● **What you should do**: When you reach the records below, repeat each one exactly as written.
-=-=-
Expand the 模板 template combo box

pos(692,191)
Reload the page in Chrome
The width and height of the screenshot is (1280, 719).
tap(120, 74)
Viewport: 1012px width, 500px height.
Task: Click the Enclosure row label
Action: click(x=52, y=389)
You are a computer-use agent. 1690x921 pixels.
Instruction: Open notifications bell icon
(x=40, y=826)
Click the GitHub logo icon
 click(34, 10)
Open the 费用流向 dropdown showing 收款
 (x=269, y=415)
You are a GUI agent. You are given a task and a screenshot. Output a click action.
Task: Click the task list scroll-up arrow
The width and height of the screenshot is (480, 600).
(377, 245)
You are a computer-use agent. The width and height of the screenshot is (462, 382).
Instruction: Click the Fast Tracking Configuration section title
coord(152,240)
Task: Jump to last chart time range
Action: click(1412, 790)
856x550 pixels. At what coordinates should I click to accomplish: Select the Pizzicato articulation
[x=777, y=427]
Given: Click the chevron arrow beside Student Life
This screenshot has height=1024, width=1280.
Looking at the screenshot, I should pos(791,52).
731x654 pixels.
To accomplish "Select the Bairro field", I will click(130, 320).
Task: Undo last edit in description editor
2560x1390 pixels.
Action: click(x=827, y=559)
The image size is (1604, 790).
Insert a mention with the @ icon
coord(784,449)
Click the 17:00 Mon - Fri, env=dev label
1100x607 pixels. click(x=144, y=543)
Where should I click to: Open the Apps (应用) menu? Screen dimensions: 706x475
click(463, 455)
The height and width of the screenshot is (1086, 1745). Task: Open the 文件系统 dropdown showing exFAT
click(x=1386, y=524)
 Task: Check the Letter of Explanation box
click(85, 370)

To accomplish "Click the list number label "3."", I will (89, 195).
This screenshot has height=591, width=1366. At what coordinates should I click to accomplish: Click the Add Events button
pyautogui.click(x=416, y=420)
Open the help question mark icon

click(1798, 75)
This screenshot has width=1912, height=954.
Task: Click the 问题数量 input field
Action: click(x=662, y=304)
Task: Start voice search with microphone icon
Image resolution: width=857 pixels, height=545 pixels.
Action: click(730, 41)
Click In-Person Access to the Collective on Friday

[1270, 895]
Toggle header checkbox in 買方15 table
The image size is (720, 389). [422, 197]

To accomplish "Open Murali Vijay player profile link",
-=-=-
● **Response to the task**:
Expand the 模板 template combo box

pos(692,191)
Reload the page in Chrome
The width and height of the screenshot is (1280, 719).
tap(120, 74)
Viewport: 1012px width, 500px height.
Task: Click the Enclosure row label
Action: click(x=52, y=389)
You are a computer-use agent. 1690x921 pixels.
Instruction: Open notifications bell icon
(x=40, y=826)
Click the GitHub logo icon
 click(34, 10)
Open the 费用流向 dropdown showing 收款
 (x=269, y=415)
You are a GUI agent. You are given a task and a screenshot. Output a click action.
Task: Click the task list scroll-up arrow
The width and height of the screenshot is (480, 600).
(377, 245)
You are a computer-use agent. The width and height of the screenshot is (462, 382).
Instruction: Click the Fast Tracking Configuration section title
coord(152,240)
Task: Jump to last chart time range
Action: click(1412, 790)
856x550 pixels. At what coordinates should I click to accomplish: Select the Pizzicato articulation
[x=777, y=427]
Given: Click the chevron arrow beside Student Life
This screenshot has height=1024, width=1280.
Looking at the screenshot, I should pos(791,52).
731x654 pixels.
To accomplish "Select the Bairro field", I will click(130, 320).
Task: Undo last edit in description editor
2560x1390 pixels.
Action: click(x=827, y=559)
The image size is (1604, 790).
Insert a mention with the @ icon
coord(784,449)
Click the 17:00 Mon - Fri, env=dev label
1100x607 pixels. click(x=144, y=543)
Where should I click to: Open the Apps (应用) menu? Screen dimensions: 706x475
click(463, 455)
The height and width of the screenshot is (1086, 1745). Task: Open the 文件系统 dropdown showing exFAT
click(x=1386, y=524)
 Task: Check the Letter of Explanation box
click(85, 370)

To accomplish "Click the list number label "3."", I will (89, 195).
This screenshot has height=591, width=1366. At what coordinates should I click to accomplish: Click the Add Events button
pyautogui.click(x=416, y=420)
Open the help question mark icon

click(1798, 75)
This screenshot has width=1912, height=954.
Task: Click the 问题数量 input field
Action: click(x=662, y=304)
Task: Start voice search with microphone icon
Image resolution: width=857 pixels, height=545 pixels.
Action: click(730, 41)
Click In-Person Access to the Collective on Friday

[1270, 895]
Toggle header checkbox in 買方15 table
The image size is (720, 389). [422, 197]

To accomplish "Open Murali Vijay player profile link",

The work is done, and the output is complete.